Further, this was not at all confined to traditionally polarising
topics; in fact, having paid little attention to most
of the hot-button issues in the 1990s, I first noticed it
in nerdy discussions of topics such as the merits of
different microprocessors, operating systems, and programming
languages—matters which would seem unlikely, and in my
experience had only rarely in the past, inspired partisans
on various sides to such passion and vituperation. After a
while, I began to notice one fairly consistent pattern: the
most inflamed in these discussions, those whose venting seemed
entirely disproportionate to the stakes in the argument, were
almost entirely those who came of age in the mid-1970s or later;
before the year 2000 I had begun to call them
“hate
kiddies”,
but I still didn't understand why they were that way.
One can speak of “the passion of youth”, of course,
which is a real phenomenon, but this seemed something entirely
different and off the scale of what I recall my contemporaries
expressing in similar debates when we were of comparable age.
This has been one of those mysteries that's puzzled me for
some years, as the phenomenon itself seemed to be getting
worse, not better, and with little evidence that age and
experience causes the original hate kiddies to grow out of
their youthful excess.

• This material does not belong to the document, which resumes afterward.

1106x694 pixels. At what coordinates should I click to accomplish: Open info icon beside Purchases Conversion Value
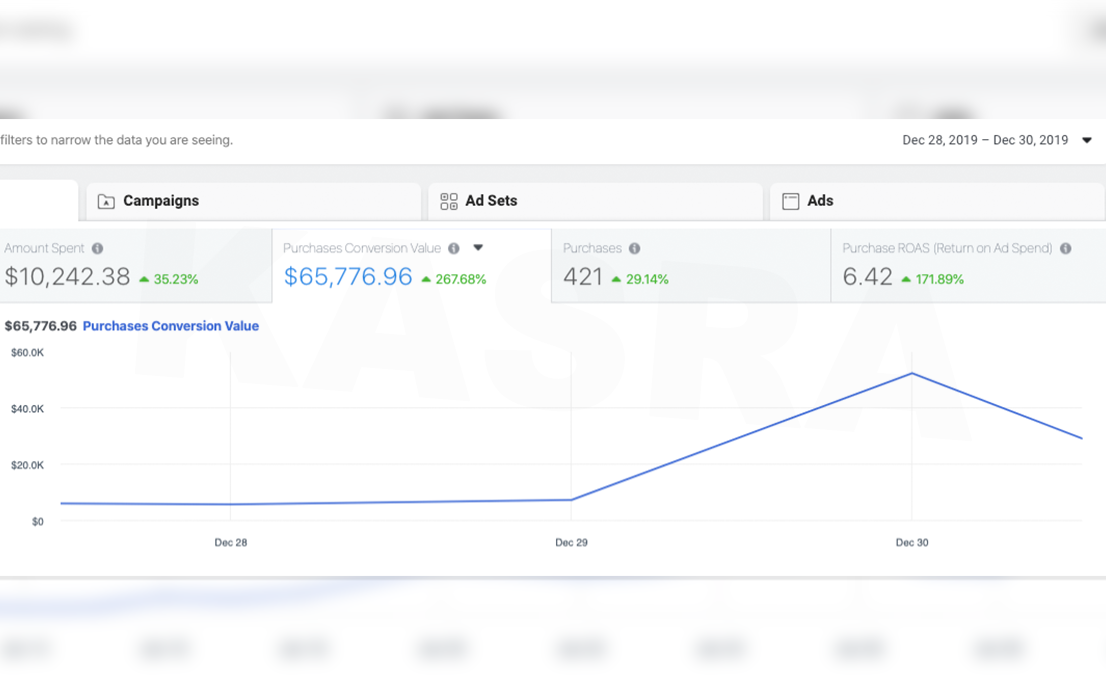click(454, 248)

Then along comes this book which,
if it doesn't completely explain it, at least seems to point
toward one of the proximate causes: the indoctrination in
cultural relativist and “postmodern” ideology
which began during the formative years of the hate kiddies
and has now almost entirely pervaded academia apart from the physical
sciences and engineering (particularly in the United
States, whence most of the hate kiddies hail). In just two
hundred pages of main text, the author traces the origins and
development of what is now called postmodernism to the
“counter-enlightenment” launched by Rousseau and
Kant, developed by the German philosophers of the 18th and 19th
centuries, then transplanted to the U.S. in the 20th. But the
philosophical underpinnings of postmodernism, which are essentially
an extreme relativism which goes as far as denying the
existence of objective truth or the meaning of texts, doesn't
explain the near monolithic adherence of its champions to the
extreme collectivist political Left. You'd expect that
philosophical relativism would lead its believers to conclude
that all political tendencies were equally right or wrong, and
that the correct political policy was as impossible to determine
as ultimate scientific truth.
Looking at the philosophy espoused by postmodernists
alongside the the policy views they advocate and teach their
students leads to the following contradictions which
are summarised on p. 184:
- On the one hand, all truth is relative; on the other hand, postmodernism tells it like it really is.
- On the one hand, all cultures are equally deserving of respect; on the other, Western culture is uniquely destructive and bad.
- Values are subjective—but sexism and racism are really evil. (There's that word!—JW)
- Technology is bad and destructive—and it is unfair that some people have more technology than others.
- Tolerance is good and dominance is bad—but when postmodernists come to power, political correctness follows.